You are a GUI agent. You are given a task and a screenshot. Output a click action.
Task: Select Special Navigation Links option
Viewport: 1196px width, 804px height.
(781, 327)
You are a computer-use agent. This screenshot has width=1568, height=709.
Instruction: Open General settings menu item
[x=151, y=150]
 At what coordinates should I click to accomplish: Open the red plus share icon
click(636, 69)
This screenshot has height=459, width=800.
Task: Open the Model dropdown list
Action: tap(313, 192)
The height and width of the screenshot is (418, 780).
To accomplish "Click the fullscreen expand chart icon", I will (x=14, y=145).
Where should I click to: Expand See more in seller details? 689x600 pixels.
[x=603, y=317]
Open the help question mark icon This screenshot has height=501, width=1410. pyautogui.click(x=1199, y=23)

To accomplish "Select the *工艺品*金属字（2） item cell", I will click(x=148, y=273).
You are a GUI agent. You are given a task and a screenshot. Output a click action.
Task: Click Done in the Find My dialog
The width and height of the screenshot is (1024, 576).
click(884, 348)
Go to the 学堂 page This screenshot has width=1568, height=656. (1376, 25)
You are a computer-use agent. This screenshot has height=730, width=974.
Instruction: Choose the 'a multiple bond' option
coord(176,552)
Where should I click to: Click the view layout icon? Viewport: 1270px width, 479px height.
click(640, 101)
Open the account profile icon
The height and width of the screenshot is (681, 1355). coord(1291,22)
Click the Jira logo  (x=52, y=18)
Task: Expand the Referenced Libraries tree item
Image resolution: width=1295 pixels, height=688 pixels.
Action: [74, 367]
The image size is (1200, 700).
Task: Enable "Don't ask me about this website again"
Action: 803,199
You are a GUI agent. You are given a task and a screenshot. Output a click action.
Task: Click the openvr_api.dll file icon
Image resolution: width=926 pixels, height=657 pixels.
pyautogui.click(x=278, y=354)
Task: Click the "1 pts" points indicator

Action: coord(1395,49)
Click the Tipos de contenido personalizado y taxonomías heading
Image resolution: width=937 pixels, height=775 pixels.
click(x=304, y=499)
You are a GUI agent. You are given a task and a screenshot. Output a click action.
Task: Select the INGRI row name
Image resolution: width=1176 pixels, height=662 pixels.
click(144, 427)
• • • • •
Please print, unchanged, the lines from the one holding "The width and" through the last line of the listing above, including both and omitting the rest.

The width and height of the screenshot is (1024, 576).
click(884, 348)
Go to the 学堂 page This screenshot has width=1568, height=656. (1376, 25)
You are a computer-use agent. This screenshot has height=730, width=974.
Instruction: Choose the 'a multiple bond' option
coord(176,552)
Where should I click to: Click the view layout icon? Viewport: 1270px width, 479px height.
click(640, 101)
Open the account profile icon
The height and width of the screenshot is (681, 1355). coord(1291,22)
Click the Jira logo  (x=52, y=18)
Task: Expand the Referenced Libraries tree item
Image resolution: width=1295 pixels, height=688 pixels.
Action: [74, 367]
The image size is (1200, 700).
Task: Enable "Don't ask me about this website again"
Action: 803,199
You are a GUI agent. You are given a task and a screenshot. Output a click action.
Task: Click the openvr_api.dll file icon
Image resolution: width=926 pixels, height=657 pixels.
pyautogui.click(x=278, y=354)
Task: Click the "1 pts" points indicator

Action: coord(1395,49)
Click the Tipos de contenido personalizado y taxonomías heading
Image resolution: width=937 pixels, height=775 pixels.
click(x=304, y=499)
You are a GUI agent. You are given a task and a screenshot. Output a click action.
Task: Select the INGRI row name
Image resolution: width=1176 pixels, height=662 pixels.
click(144, 427)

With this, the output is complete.